_PROVIDED PASSAGE_:
Oil on board, initialled bottom right, inscribed verso ‘An Outdoor Study, at Kirkdale, Liverpool’
Image size: 8 1/2 x 12 1/2 inches (21.5 x 31.5 cm)
Victorian gilt frame

Literature
Christopher Newall’s Pre-Raphaelites: Beauty and the Rebellion, Liverpool 2016, p. 72.
Marillier, H.C., The Liverpool School of Painters, London 1904, p.84.

Provenance
Walker Art Gallery, Historical Exhibition of Liverpool Art, 1908, no.113.

This recently rediscovered work by James Campbell is a detailed and important historical record of Kirkdale, executed in the artist’s distinctive and linear style. The landscape is painted with detailed execution and bright, clear colours. These traits characterised Campbell’s work and illustrate his admiration of these Pre-Raphaelite principles. In fact, in the past, paintings by Campbell have been mistakenly attributed to John Everett Millais and Ford Madox Brown.

As seen here, Campbell specialised in showing the life of working-class men and women in his native city of Liverpool and the surrounding countryside. Kirkdale lies on the north side of Liverpool, occupying the flat land on the banks of the Mersey. At the time Campbell created this painting the land was still mainly in agricultural use and despite its proximity to the growing town of Liverpool it was still mostly rural in the first half of the 19th century. During the 1950s and at the time that this landscape was painted Campbell himself lived in the Kirkdale area.

Here we see Campbell’s concern with the minutiae of detail; to the carefully crafted buildings on the horizon, the the crumbling thatched roof of the farm building to the painstakingly formed individual blades of grass in the foreground, the pictorial space has been carefully and slowly crafted.

Given Campbell’s attention to detail it is likely that he studied Dutch genre paintings as well as the examples of the pre-Raphaelites. While this work is rich in fine detail it is worth noting how certain passages are quite painterly, none more so that the sweeping sky with billowing grey clouds.

As a study it is most likely that this work was done entirely en plein air (‘true to nature’) and painted directly in front of the motif. While the work employs seemingly high chroma colours, when in comparison with their London counterparts, the noticeable use of lighter and less intense colours generally distinguishes the works by the Liverpool Pre-Raphaelites from those of their London fellows.

_WHAT YOU NEED TO DO_:
1 – List every painter named in the painting description.
2 – Answer these questions using the painting description, one answer per line:
(a) What is the image size in centimeters?
(b) In which 1908 exhibition was the work shown, and under what number?
(c) Where does Kirkdale lie?
3 – Carry on writing the painting description from its final sentence, keeping to its tone.

_RECORDED DATA_:
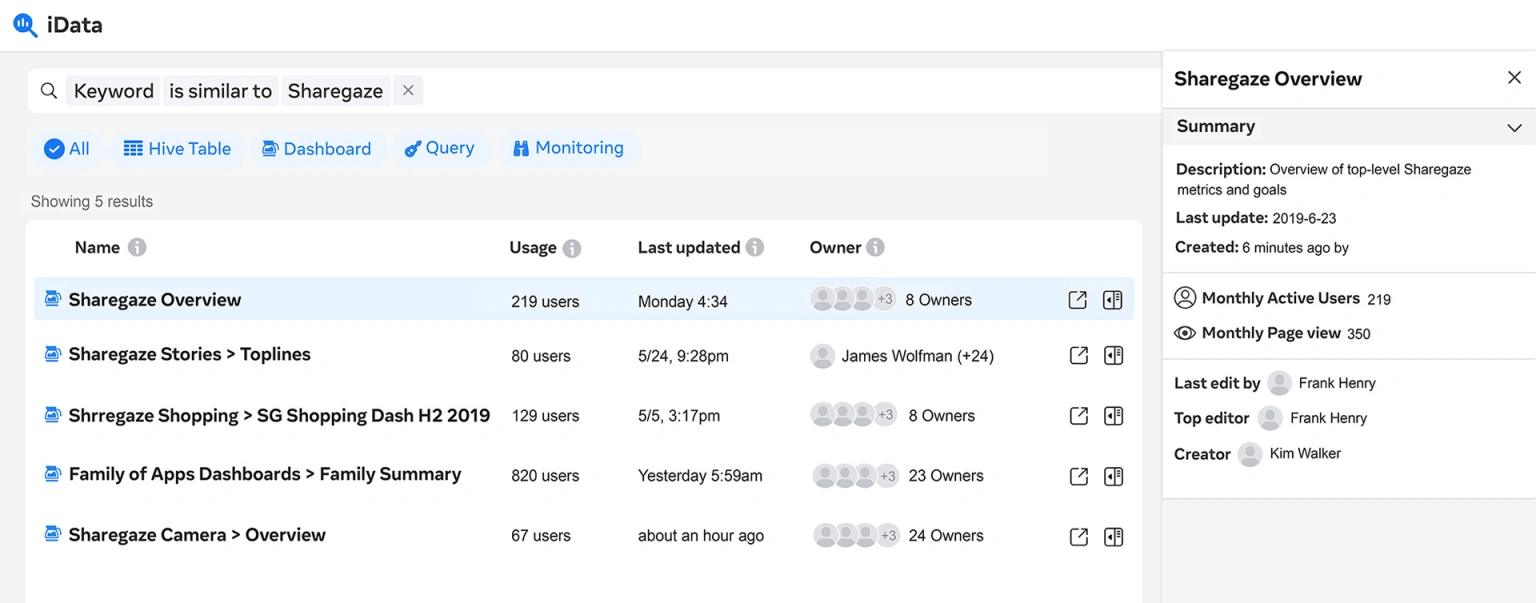Image resolution: width=1536 pixels, height=603 pixels.
Task: Filter results by Hive Table
Action: 177,149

_RESPONSE LIST_:
1 – James Campbell, John Everett Millais, Ford Madox Brown

2 –
(a) 21.5 x 31.5 cm
(b) The Walker Art Gallery's Historical Exhibition of Liverpool Art, no. 113
(c) On the north side of Liverpool, on the flat land on the banks of the Mersey

3 –
The Artist

James Campbell (1828 – 1893) was an English artist based for the majority of his life in Liverpool. Campbell was a member of the Liverpool School, a group of painters who were particularly receptive to Pre-Raphaelitism and who supported and imitated the London school. The city’s interest in the movement was driven from 1845 to 1860 by the Liverpool Academy, making the city the only provincial town to have its own school of Pre-Raphaelite artists. At this time Liverpool also saw an extraordinary generation of patrons collecting Pre-Raphaelite works. It was largely down to the generosity of these spending men and women that made painting in a Pre-Raphaelite style viable for this group of artists. Among Campbell’s most loyal patrons, in addition to John Miller, were George Rae, of Birkenhead, and James Leathart, of Gateshead.

Campbell studied at the Royal Academy Schools before moving back to Liverpool in 1851. Here he entered the Liverpool Academy as a probationer, exhibiting there for the first time the following year. Campbell was elected as an associate of the Liverpool Academy in 1854 and a full member in 1856. In 1857 he contributed to the Russell Place exhibition of Pre-Raphaelite art in London

Campbell’s pictures focused on the details of lower-middle class and working class life in his native Liverpool, with works such as Waiting for Legal Advice (1857) which drew on his first hand experience as son of an insurance clerk. The Walker Art Gallery describes him as “the most Dickensian of all the Pre-Raphaelites.” Campbell documented the lives of the folk he observed – describing as he did the privations they endured with such humanity – gives his works an idiosyncratic quality that makes them compelling.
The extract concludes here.